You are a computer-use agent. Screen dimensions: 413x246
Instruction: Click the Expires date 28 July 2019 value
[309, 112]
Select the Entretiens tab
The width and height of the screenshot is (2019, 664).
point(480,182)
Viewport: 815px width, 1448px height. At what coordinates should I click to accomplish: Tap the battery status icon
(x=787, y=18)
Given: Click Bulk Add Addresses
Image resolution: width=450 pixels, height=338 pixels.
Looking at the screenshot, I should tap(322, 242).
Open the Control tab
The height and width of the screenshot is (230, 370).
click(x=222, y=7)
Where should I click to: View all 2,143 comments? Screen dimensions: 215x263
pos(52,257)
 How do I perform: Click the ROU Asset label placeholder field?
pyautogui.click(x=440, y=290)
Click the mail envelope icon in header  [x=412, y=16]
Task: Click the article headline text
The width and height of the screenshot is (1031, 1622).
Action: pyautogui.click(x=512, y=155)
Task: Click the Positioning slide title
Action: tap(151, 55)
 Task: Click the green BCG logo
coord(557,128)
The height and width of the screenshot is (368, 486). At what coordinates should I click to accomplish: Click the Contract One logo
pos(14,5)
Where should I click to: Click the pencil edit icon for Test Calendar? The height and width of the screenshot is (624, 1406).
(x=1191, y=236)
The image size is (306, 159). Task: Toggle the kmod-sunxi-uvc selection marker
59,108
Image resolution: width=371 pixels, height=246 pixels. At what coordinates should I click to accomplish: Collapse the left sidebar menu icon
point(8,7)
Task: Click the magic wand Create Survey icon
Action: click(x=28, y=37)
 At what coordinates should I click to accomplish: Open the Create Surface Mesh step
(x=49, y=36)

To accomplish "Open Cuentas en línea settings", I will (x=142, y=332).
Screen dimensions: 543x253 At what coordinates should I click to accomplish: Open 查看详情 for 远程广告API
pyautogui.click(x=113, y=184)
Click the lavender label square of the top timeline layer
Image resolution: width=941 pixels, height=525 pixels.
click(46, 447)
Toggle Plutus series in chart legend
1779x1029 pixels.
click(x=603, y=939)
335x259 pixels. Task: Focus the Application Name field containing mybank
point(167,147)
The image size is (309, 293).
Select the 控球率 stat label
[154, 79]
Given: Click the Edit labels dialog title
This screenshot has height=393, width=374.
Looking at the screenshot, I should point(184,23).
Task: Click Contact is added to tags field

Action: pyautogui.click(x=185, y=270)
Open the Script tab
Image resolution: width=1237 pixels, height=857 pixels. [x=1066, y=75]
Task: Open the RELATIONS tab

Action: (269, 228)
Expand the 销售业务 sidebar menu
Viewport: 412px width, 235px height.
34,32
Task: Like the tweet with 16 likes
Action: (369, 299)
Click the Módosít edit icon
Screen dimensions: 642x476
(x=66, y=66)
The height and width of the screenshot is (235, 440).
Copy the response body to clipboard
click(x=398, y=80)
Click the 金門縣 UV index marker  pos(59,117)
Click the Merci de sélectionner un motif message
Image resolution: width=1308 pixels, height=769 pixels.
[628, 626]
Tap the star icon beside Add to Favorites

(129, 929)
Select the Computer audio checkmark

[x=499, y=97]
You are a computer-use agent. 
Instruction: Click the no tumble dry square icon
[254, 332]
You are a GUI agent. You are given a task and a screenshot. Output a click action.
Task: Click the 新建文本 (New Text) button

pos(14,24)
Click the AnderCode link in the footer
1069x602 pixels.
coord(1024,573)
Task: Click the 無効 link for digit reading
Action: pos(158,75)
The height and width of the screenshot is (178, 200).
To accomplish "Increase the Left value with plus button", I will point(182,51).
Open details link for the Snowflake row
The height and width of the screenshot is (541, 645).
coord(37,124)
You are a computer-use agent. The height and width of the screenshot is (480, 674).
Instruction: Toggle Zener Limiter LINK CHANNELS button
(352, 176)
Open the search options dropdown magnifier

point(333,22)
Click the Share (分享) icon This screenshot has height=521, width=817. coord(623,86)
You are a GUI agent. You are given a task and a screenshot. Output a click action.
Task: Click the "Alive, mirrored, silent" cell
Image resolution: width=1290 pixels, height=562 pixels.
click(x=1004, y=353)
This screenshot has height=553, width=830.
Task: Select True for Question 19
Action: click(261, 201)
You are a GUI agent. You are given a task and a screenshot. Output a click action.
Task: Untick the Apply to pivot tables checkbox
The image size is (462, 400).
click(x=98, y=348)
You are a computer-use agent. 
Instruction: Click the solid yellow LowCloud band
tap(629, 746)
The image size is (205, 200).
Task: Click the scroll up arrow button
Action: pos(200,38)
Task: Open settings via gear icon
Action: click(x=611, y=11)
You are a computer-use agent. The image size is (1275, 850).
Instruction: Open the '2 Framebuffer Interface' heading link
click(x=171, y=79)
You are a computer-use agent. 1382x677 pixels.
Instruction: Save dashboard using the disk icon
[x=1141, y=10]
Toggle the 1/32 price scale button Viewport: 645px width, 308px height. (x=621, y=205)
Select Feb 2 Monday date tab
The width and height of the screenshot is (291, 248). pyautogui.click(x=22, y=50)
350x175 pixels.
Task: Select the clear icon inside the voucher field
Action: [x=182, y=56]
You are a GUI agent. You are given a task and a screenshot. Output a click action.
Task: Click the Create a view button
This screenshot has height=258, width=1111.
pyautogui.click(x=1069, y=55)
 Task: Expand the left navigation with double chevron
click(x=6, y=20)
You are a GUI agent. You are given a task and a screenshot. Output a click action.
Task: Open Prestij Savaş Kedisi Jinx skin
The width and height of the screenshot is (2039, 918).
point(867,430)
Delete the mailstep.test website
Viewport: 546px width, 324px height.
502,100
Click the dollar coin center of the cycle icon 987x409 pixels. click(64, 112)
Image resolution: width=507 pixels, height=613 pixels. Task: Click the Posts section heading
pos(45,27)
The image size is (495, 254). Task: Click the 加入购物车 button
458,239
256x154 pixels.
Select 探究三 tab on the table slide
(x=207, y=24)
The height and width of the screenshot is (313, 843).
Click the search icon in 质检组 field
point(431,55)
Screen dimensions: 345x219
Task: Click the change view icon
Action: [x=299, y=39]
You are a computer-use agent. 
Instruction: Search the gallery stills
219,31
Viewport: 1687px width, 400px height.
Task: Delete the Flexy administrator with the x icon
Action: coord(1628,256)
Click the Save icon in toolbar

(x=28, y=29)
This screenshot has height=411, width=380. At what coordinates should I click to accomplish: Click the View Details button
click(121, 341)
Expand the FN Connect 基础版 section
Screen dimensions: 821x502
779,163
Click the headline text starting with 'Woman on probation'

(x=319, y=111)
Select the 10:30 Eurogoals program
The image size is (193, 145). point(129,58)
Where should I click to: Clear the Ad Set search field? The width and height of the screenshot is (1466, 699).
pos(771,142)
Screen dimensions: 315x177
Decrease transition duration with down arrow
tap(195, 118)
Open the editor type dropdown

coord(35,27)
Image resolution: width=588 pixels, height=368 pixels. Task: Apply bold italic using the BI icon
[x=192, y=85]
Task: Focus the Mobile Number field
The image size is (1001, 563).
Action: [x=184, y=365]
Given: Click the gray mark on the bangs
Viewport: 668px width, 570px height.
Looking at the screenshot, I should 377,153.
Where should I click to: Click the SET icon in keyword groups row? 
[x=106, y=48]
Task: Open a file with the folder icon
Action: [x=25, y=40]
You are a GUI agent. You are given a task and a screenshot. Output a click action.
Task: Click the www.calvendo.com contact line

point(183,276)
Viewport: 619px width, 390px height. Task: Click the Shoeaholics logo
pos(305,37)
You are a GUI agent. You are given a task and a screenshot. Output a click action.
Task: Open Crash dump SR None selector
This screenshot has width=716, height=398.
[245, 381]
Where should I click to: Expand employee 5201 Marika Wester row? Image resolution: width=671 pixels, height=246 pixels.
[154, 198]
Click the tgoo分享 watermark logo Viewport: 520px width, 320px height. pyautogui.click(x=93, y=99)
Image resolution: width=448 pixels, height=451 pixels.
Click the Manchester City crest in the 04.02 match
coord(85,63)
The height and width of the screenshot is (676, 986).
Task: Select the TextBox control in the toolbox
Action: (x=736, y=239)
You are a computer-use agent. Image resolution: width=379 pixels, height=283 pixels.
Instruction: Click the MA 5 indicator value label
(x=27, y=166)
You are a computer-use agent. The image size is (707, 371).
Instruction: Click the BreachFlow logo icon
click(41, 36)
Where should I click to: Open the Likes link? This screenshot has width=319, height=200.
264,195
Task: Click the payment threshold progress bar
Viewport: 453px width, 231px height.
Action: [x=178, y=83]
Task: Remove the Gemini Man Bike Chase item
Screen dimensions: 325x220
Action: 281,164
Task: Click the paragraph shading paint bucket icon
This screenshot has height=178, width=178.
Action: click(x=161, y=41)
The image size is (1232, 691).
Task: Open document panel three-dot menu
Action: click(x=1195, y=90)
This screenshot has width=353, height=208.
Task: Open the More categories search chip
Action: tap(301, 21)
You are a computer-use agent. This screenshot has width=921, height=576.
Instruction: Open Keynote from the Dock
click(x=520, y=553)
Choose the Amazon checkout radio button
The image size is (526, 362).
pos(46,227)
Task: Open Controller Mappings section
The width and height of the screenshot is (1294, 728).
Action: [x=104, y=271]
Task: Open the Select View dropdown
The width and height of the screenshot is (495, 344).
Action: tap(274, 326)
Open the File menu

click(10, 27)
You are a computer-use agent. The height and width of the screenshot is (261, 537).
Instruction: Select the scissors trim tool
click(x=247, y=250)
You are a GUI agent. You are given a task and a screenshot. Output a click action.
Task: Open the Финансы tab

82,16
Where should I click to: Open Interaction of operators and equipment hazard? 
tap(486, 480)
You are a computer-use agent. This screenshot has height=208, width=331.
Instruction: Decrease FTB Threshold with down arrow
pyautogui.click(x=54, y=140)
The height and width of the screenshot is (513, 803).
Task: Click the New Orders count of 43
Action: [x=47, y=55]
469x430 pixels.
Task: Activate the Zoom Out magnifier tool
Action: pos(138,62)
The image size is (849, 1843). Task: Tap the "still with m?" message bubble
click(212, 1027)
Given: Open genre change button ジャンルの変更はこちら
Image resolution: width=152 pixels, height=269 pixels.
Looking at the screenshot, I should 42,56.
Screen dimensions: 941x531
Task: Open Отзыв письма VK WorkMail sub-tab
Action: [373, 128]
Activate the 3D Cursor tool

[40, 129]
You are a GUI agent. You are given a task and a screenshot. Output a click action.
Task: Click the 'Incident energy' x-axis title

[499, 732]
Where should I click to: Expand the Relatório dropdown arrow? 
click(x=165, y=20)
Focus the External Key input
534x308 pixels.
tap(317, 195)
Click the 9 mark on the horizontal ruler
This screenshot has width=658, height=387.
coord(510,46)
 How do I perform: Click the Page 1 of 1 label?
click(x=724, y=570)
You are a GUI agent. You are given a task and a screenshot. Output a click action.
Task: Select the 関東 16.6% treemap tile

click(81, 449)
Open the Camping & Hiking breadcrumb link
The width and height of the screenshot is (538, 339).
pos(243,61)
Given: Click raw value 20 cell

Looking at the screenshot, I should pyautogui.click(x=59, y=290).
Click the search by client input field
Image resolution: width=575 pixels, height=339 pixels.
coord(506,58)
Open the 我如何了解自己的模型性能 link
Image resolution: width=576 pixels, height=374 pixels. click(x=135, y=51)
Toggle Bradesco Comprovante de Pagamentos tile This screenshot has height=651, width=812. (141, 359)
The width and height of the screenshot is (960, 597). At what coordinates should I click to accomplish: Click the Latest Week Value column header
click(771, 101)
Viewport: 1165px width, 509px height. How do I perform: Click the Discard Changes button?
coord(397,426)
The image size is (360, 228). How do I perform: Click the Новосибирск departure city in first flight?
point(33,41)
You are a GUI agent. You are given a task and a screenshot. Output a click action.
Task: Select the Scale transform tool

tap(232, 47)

EXERCISE DESCRIPTION.
Can you repeat, word for word, every line above from the one containing "Viewport: 668px width, 570px height." down to the one containing "Task: Click the payment", including both?

YOUR RESPONSE.
Viewport: 668px width, 570px height.
Looking at the screenshot, I should 377,153.
Where should I click to: Click the SET icon in keyword groups row? 
[x=106, y=48]
Task: Open a file with the folder icon
Action: [x=25, y=40]
You are a GUI agent. You are given a task and a screenshot. Output a click action.
Task: Click the www.calvendo.com contact line

point(183,276)
Viewport: 619px width, 390px height. Task: Click the Shoeaholics logo
pos(305,37)
You are a GUI agent. You are given a task and a screenshot. Output a click action.
Task: Open Crash dump SR None selector
This screenshot has width=716, height=398.
[245, 381]
Where should I click to: Expand employee 5201 Marika Wester row? Image resolution: width=671 pixels, height=246 pixels.
[154, 198]
Click the tgoo分享 watermark logo Viewport: 520px width, 320px height. pyautogui.click(x=93, y=99)
Image resolution: width=448 pixels, height=451 pixels.
Click the Manchester City crest in the 04.02 match
coord(85,63)
The height and width of the screenshot is (676, 986).
Task: Select the TextBox control in the toolbox
Action: (x=736, y=239)
You are a computer-use agent. Image resolution: width=379 pixels, height=283 pixels.
Instruction: Click the MA 5 indicator value label
(x=27, y=166)
You are a computer-use agent. The image size is (707, 371).
Instruction: Click the BreachFlow logo icon
click(41, 36)
Where should I click to: Open the Likes link? This screenshot has width=319, height=200.
264,195
Task: Click the payment threshold progress bar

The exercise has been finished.